Problem Description
Let A1, A2, … , AN be N elements. You need to deal with two kinds of operations. One type of operation is to add a given number to a few numbers in a given interval. The other is to query the value of some element.
Input
There are a lot of test cases.
The first line contains an integer N. (1 <= N <= 50000)

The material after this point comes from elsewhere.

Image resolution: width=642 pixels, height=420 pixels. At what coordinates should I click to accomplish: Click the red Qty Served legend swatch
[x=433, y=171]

The second line contains N numbers which are the initial values of A1, A2, … , AN. (-10,000,000 <= the initial value of Ai <= 10,000,000)
The third line contains an integer Q. (1 <= Q <= 50000)
Each of the following Q lines represents an operation.
“1 a b k c” means adding c to each of Ai which satisfies a <= i <= b and (i - a) % k == 0. (1 <= a <= b <= N, 1 <= k <= 10, -1,000 <= c <= 1,000)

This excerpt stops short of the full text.